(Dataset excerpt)
= = = = = = =

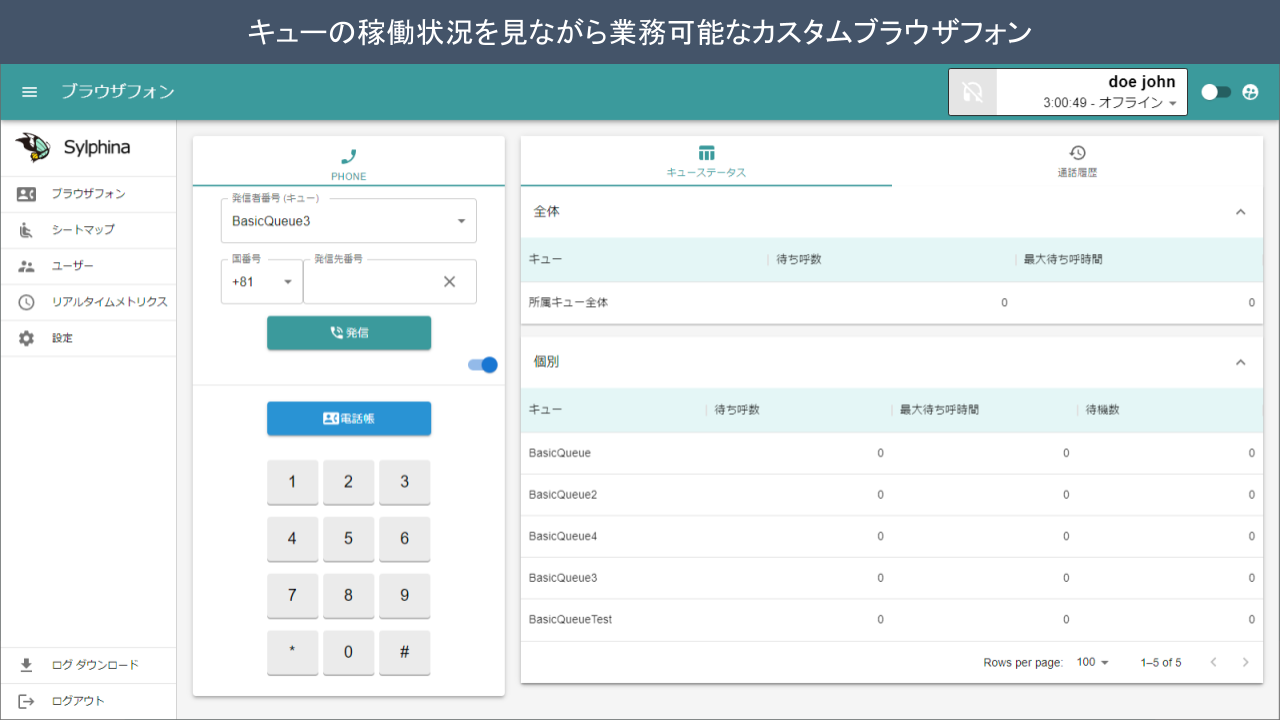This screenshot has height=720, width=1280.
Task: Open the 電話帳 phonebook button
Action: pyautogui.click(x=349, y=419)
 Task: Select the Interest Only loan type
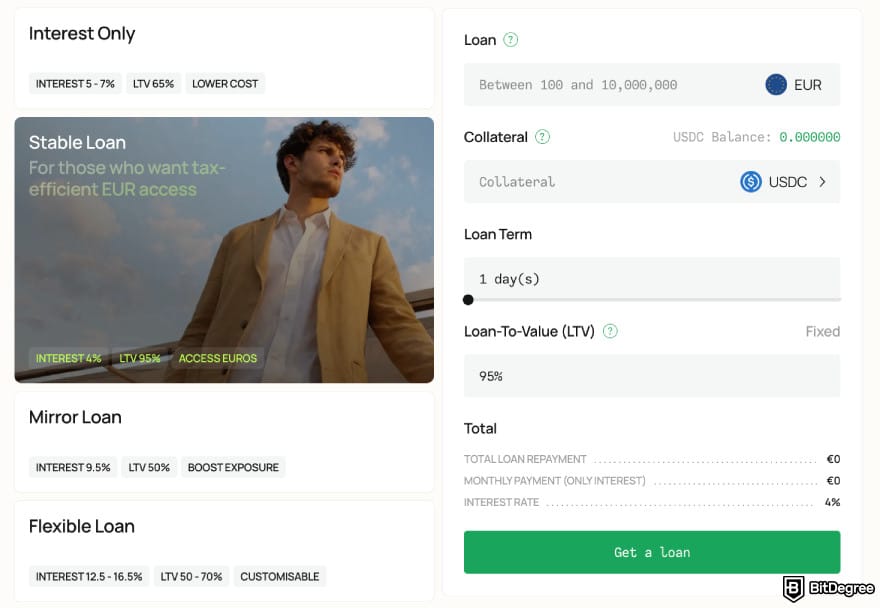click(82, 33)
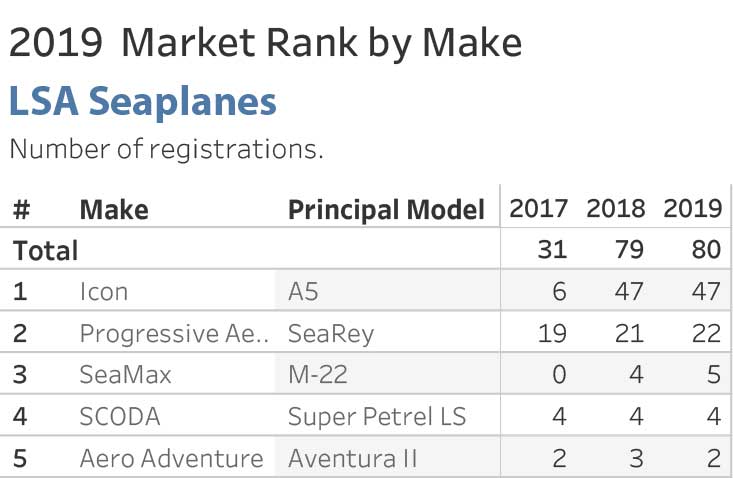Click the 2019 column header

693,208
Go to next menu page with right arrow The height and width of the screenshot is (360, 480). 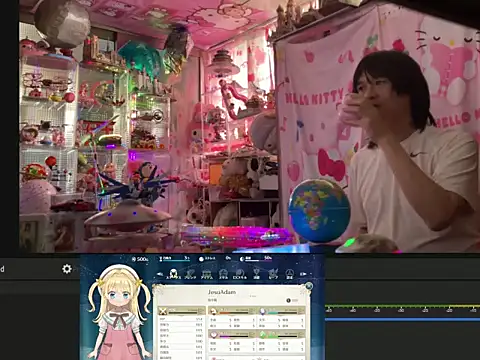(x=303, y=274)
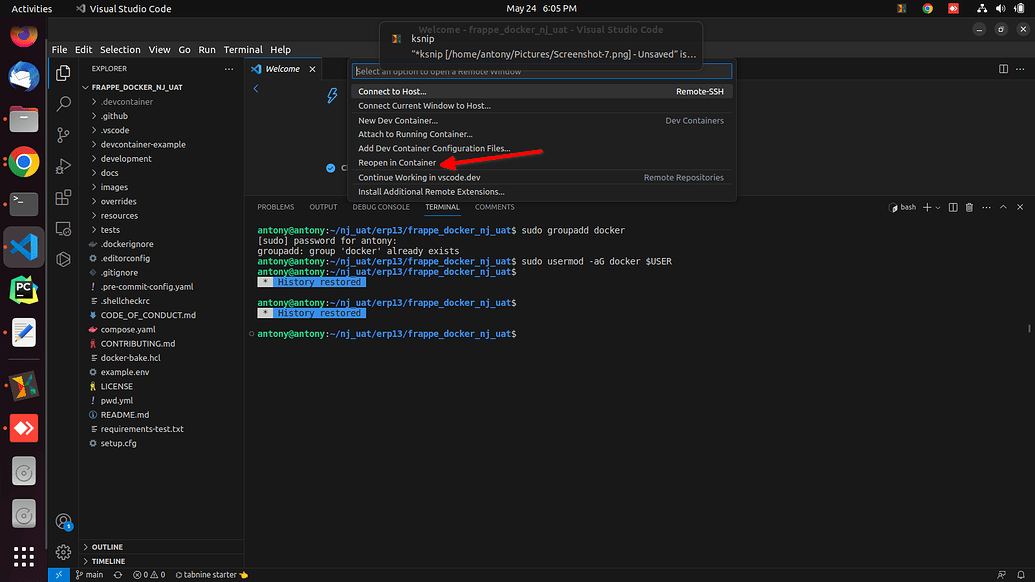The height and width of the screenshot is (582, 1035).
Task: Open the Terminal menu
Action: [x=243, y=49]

= = = = = = =

GIVEN INSTRUCTION: Pick out each line of the records above that contains the string "Task".

EXERCISE SOLUTION:
Task: Open the 電話帳 phonebook button
 Task: Select the Interest Only loan type
Task: Open the Terminal menu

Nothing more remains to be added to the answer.